The Japanese classroom on the third floor of the Cathedral, with its classic paper-and-wood decor, offers a meditative quality that allows you to sleep through even the most interesting class. It has room for a large seminar class, although its comfort is not legendary, with its sharp right angles and rigid chairs. However, its geometric simplicity and collection of artifacts draws any passer-by’s eye.

– Michael Mastroianni, staff photographer

Best museum: Carnegie museums

When you think of the cities with the best museums in the country, the first names that come to mind are New York, Chicago and Pittsburgh.

Wait, what? Pittsburgh?

The Carnegie system of museums, which includes the Carnegie Museum of Natural History, the Carnegie Museum of Art, the Carnegie Science Center and The Andy Warhol Museum, boasts some of the best collections in the nation. The Museum of Natural History, for example, has one of the largest collections of dinosaur fossils in the country. The Warhol is renowned far and wide for being one of the few museums in the United States dedicated to a single artist. And the Science Center, when it was built in the early ’90s, was one of the largest in the nation.

But the best thing about the Carnegie is that, with the exception of the Science Center, admission is free with your Pitt ID.

– Dante A. Ciampaglia, Assistant A’E Editor

Best music venue: Club Laga

Club Laga brings high-profile music to Pittsburgh – and it’s right on Forbes Avenue, mere blocks away from your South Oakland chateau. The result is a venue that is a hit among Pitt music fans for its prestige and convenience.

Additionally, the room itself is refreshingly small, with a low stage and bleacher-style seating upstairs. The intimacy of Laga beats the hell out of a show at the Chevrolet Amphitheatre at Station Square or the Post-Gazette Pavilion.

This fall alone, Laga has hosted acts such as Nickel Creek, Pete Yorn, Keller Williams and Insane Clown Posse. And, while many of the city’s venues host 21-and-over shows only, Laga often hosts all-ages shows.

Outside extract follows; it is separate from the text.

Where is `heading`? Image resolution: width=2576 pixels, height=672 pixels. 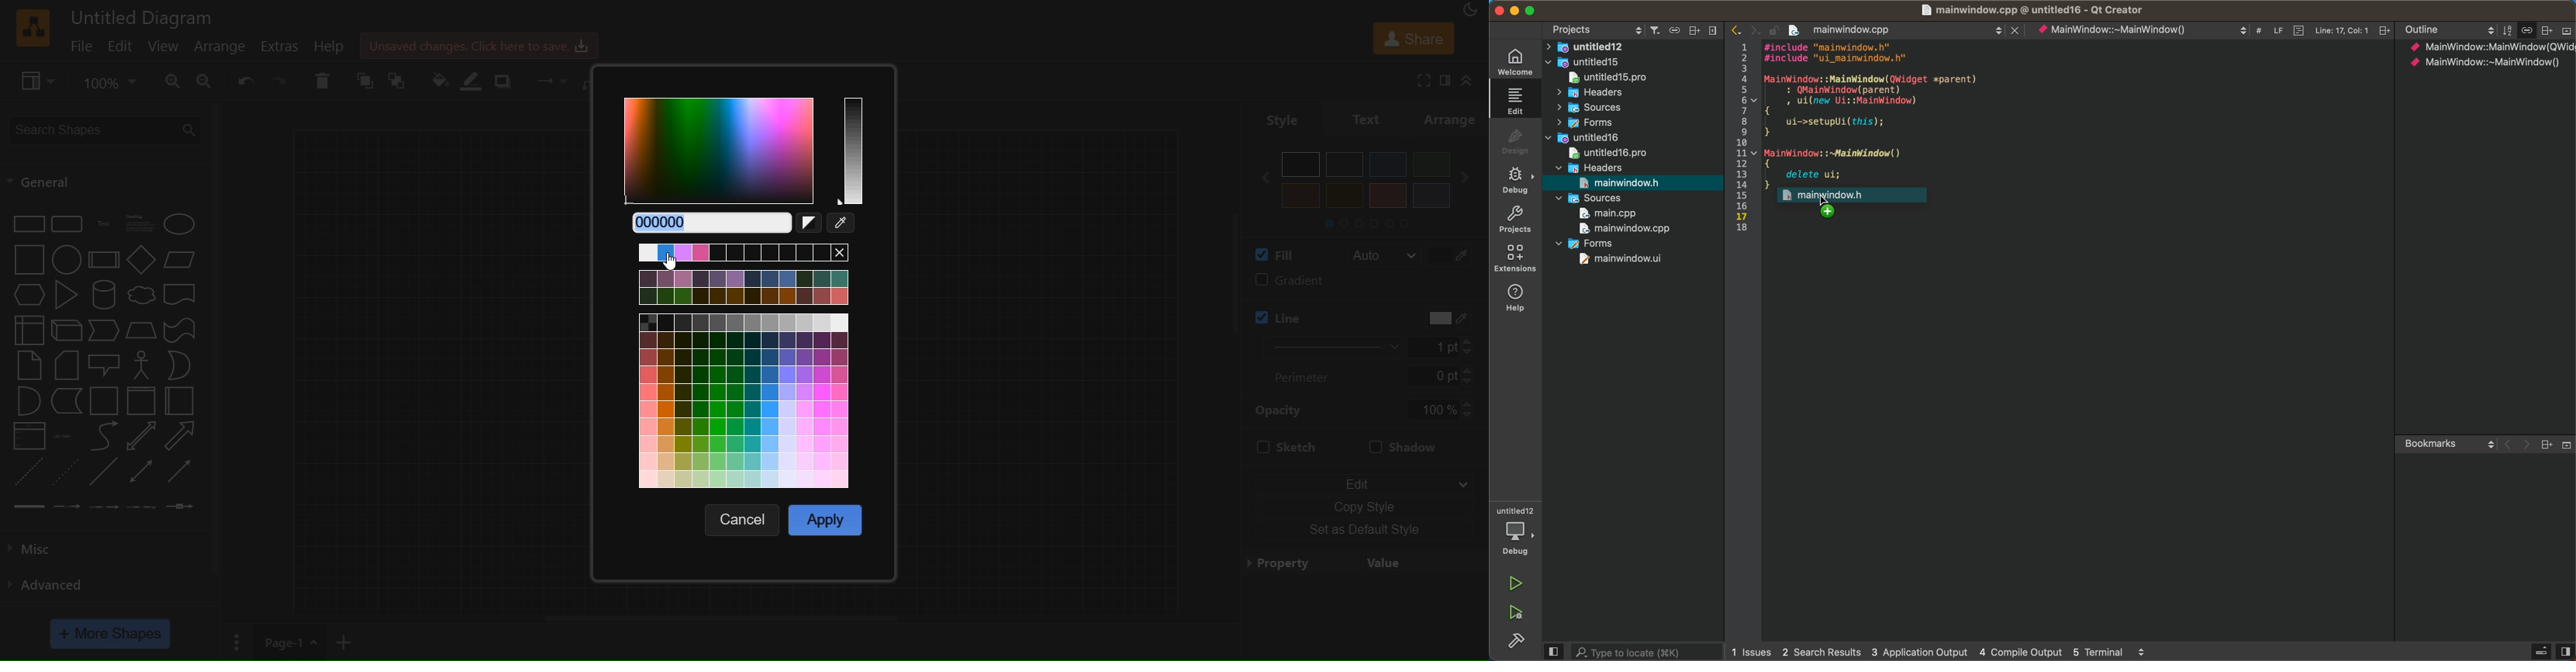
heading is located at coordinates (141, 223).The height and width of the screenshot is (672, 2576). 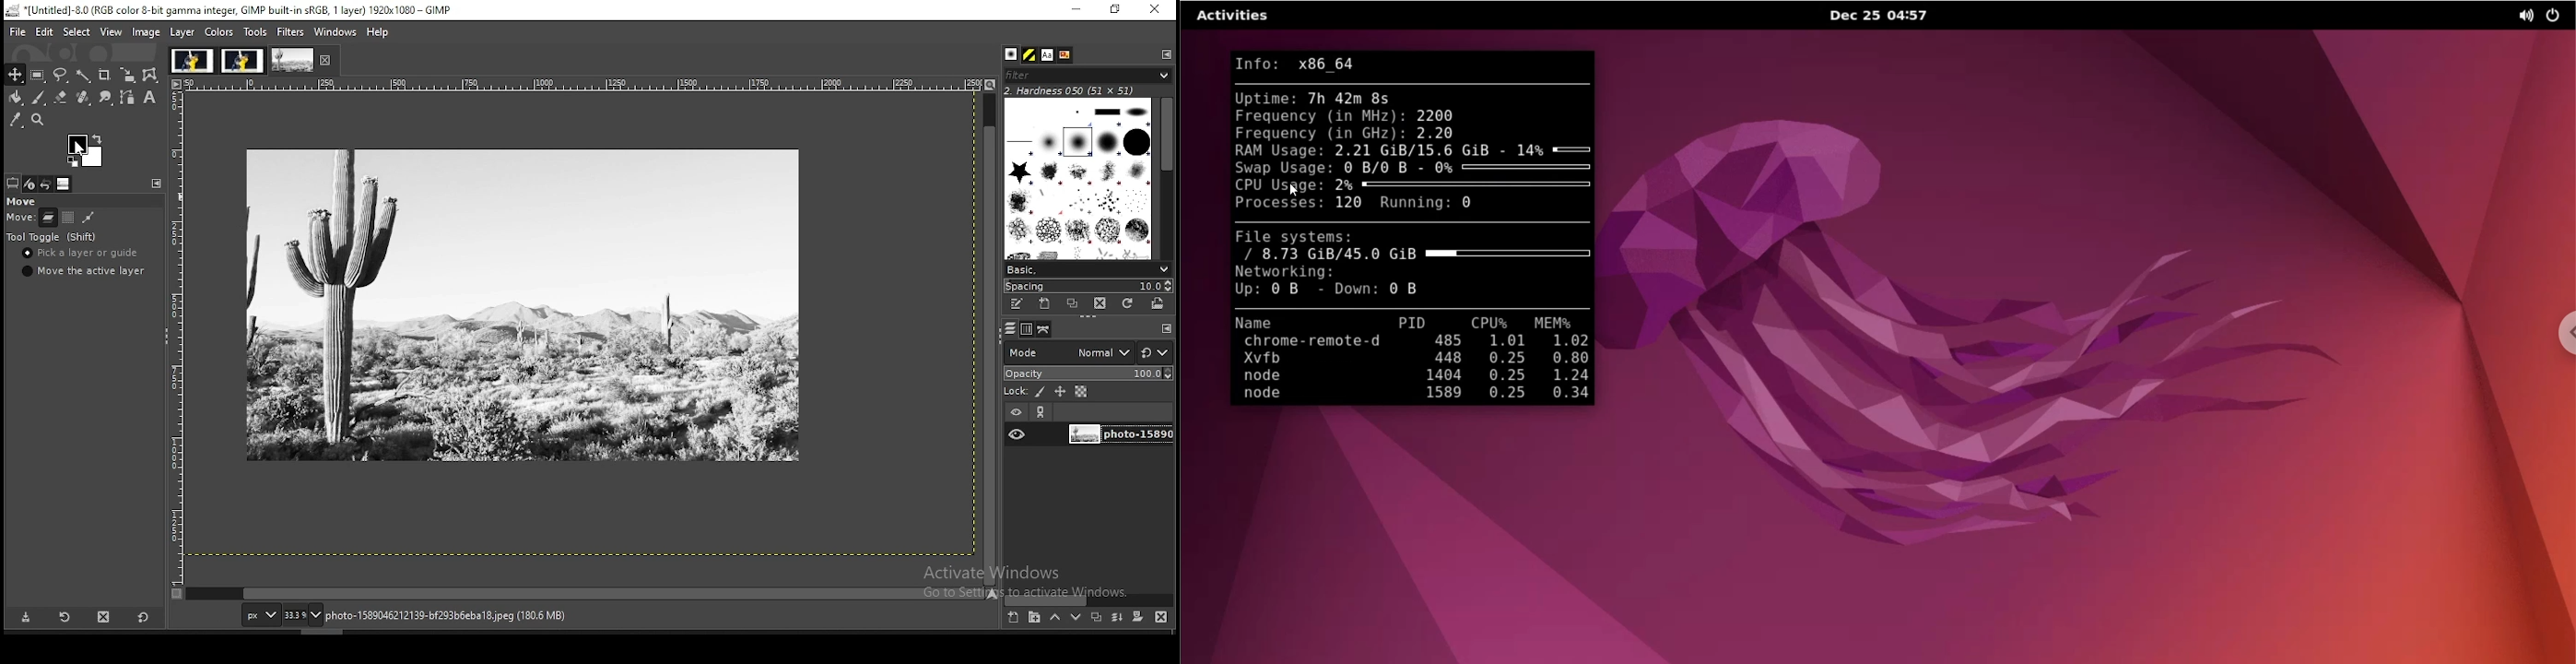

Here’s a hint for the die-hards: Laga lacks a parking lot, so the band’s buses are normally right outside the venue on Forbes. If you’re in the right place at the right time, you may be able to catch a glimpse of one of your favorite artists as he exits or enters his tour bus.

– Jonathan Check, senior staff writer

Best spring break destination: Cancun, Mexico

Daytona Beach used to be the hot spot to go to for spring break. MTV televised their spring break festivities there each year. And then the kids got a bit too rowdy, and MTV relocated to Cancun, Mexico.

It’s the place where girls and guys alike go wild. Humid, sunny weather is the norm, and it is absolute paradise. From the enormous clubs that play hit music to the drunk bus that runs along the main drag, one could say that Cancun is the city that never sleeps. Lounging by the pool with a frozen margarita or enjoying an ice-cold Dos Equis on the white, sandy beach, Cancun is, by far, the best place to be during spring break. Trust me, you haven’t been on vacation until you’ve been to sunny Cancun.

As for the best of Cancun – make sure to hit up the Oasis Hotel, where MTV films. Talk about a nonstop party!

– Katie Mavrich, A’E Editor

Best place to study abroad: Australia

It’s about that time in some students’ college careers when they just need a break from daily life. It’s time to get out of the ‘Burgh and explore new things. Better yet, forget getting out of the city; take a trip out of the country – a semester abroad. Explore new lands, check out a different culture, meet new people and maybe even learn something. Australia is the perfect getaway for those into the outdoors, from touring the Outback to exploring the Great Barrier Reef, not to mention bungee jumping, sky diving, sightseeing in Sydney. While in Australia, many students attend Bond University, since they offer the same semester times and scheduling as Pitt. No matter what students desire, from a quiet escape to an adventurous experience, Australia is it.